Salcedoa

Scientific classification
- Kingdom: Plantae
- Clade: Tracheophytes
- Clade: Angiosperms
- Clade: Eudicots
- Clade: Asterids
- Order: Asterales
- Family: Asteraceae
- Subfamily: Stifftioideae
- Tribe: Stifftieae
- Genus: Salcedoa Jiménez Rodr. & Katinas
- Species: S. mirabaliarum
- Binomial name: Salcedoa mirabaliarum Jiménez Rodr. & Katinas

= Salcedoa =

- Genus: Salcedoa
- Species: mirabaliarum
- Authority: Jiménez Rodr. & Katinas
- Parent authority: Jiménez Rodr. & Katinas

Genus of plants

Salcedoa is a monotypic genus of flowering plants belonging to the family Asteraceae. The only species is Salcedoa mirabaliarum.
==Distribution and habitat==
It is endemic to Hispaniolan moist forests near Salcedo, Hermanas Mirabal Province in the Dominican Republic.
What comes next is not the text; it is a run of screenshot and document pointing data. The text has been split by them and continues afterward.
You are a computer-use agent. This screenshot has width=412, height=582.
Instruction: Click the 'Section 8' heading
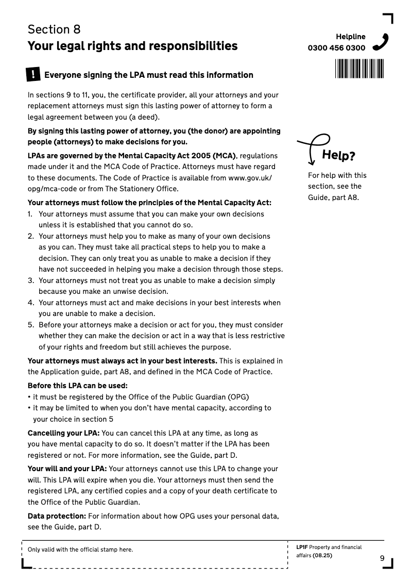pos(54,29)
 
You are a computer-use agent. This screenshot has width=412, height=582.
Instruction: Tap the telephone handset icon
pos(380,42)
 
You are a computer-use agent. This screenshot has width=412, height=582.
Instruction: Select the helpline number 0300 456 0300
pos(336,48)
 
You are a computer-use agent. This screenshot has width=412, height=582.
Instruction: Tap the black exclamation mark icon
pos(33,75)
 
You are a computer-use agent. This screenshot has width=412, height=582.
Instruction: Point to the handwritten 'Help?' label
pos(338,155)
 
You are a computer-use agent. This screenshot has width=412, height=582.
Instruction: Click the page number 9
pos(382,558)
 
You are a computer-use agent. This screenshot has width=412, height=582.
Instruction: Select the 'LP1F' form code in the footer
pos(302,547)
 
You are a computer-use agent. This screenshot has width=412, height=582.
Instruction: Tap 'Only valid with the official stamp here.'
pos(80,550)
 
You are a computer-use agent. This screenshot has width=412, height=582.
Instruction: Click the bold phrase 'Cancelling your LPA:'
pos(63,433)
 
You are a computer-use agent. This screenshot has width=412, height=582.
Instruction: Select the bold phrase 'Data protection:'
pos(57,516)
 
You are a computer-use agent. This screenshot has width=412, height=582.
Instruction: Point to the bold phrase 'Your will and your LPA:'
pos(67,469)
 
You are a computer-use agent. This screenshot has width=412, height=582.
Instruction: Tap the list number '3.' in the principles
pos(31,280)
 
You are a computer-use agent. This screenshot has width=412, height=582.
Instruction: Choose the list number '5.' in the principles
pos(31,325)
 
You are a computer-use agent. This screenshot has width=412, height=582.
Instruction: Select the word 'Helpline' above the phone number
pos(351,37)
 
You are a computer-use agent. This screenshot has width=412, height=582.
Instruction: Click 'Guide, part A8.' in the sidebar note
pos(333,197)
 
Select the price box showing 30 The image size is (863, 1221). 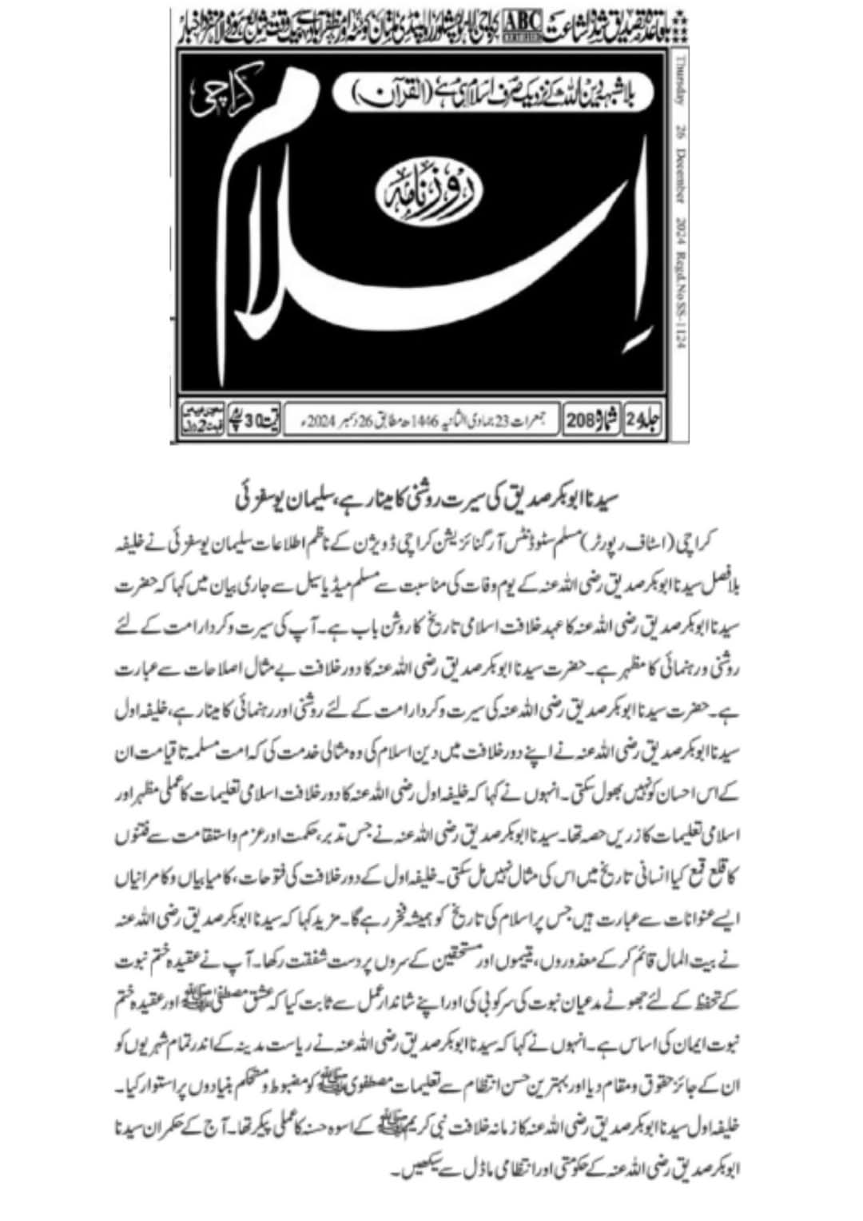(252, 417)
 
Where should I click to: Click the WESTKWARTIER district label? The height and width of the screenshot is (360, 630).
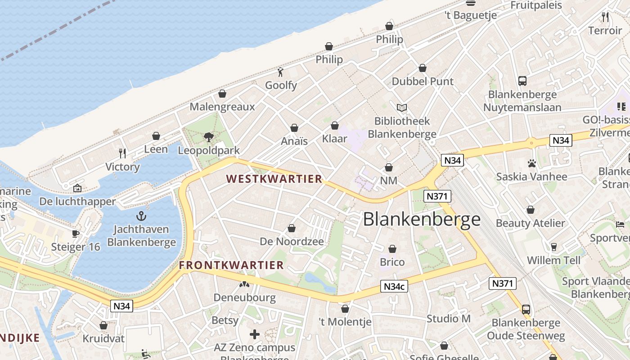click(x=274, y=179)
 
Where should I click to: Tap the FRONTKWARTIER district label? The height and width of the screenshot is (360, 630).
click(x=231, y=266)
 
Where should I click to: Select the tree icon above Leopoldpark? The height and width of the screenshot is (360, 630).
click(x=208, y=137)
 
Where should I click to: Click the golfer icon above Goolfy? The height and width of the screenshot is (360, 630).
click(x=281, y=72)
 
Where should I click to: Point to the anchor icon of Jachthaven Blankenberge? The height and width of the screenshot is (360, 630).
click(x=141, y=216)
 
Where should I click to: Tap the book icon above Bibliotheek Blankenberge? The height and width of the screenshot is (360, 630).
click(x=402, y=108)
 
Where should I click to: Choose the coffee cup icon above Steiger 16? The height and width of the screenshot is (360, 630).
click(x=75, y=234)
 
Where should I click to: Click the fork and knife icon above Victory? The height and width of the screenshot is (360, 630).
click(x=122, y=153)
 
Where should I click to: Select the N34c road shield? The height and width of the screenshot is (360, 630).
click(x=394, y=286)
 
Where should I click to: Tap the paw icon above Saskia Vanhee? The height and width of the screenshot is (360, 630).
click(x=531, y=163)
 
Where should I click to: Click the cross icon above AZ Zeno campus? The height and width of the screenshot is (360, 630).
click(x=255, y=334)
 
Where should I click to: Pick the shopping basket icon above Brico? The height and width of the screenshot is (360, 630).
click(x=392, y=249)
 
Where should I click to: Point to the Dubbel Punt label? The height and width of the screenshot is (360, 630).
click(x=423, y=81)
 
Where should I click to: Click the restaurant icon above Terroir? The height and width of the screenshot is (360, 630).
click(x=605, y=17)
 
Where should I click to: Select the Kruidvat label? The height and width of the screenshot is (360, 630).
click(x=103, y=338)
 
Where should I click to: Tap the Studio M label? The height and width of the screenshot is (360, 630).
click(x=448, y=319)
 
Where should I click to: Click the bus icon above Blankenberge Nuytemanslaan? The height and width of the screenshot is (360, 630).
click(x=522, y=81)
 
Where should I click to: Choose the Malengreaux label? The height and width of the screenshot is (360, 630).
click(x=222, y=107)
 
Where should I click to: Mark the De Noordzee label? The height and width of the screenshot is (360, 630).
click(x=292, y=242)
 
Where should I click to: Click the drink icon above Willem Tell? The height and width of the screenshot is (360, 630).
click(x=554, y=247)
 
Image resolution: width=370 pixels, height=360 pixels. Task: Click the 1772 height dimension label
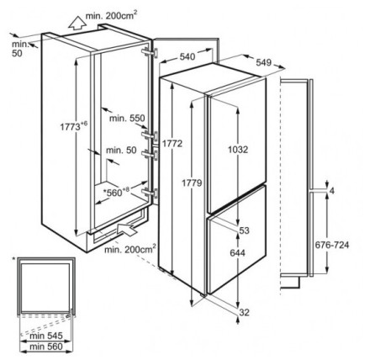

The Reserva Científica La Salcedoa (La Salcedoa Scientific Reserve) was established in order to protect the species.

==Etymology==
The genus name, Salcedoa, refers to the former Salcedo province that the plant is endemic to. The specific epithet, mirabaliarum, refers to the Mirabal sisters, national heroines of the Dominican Republic who originated from the area.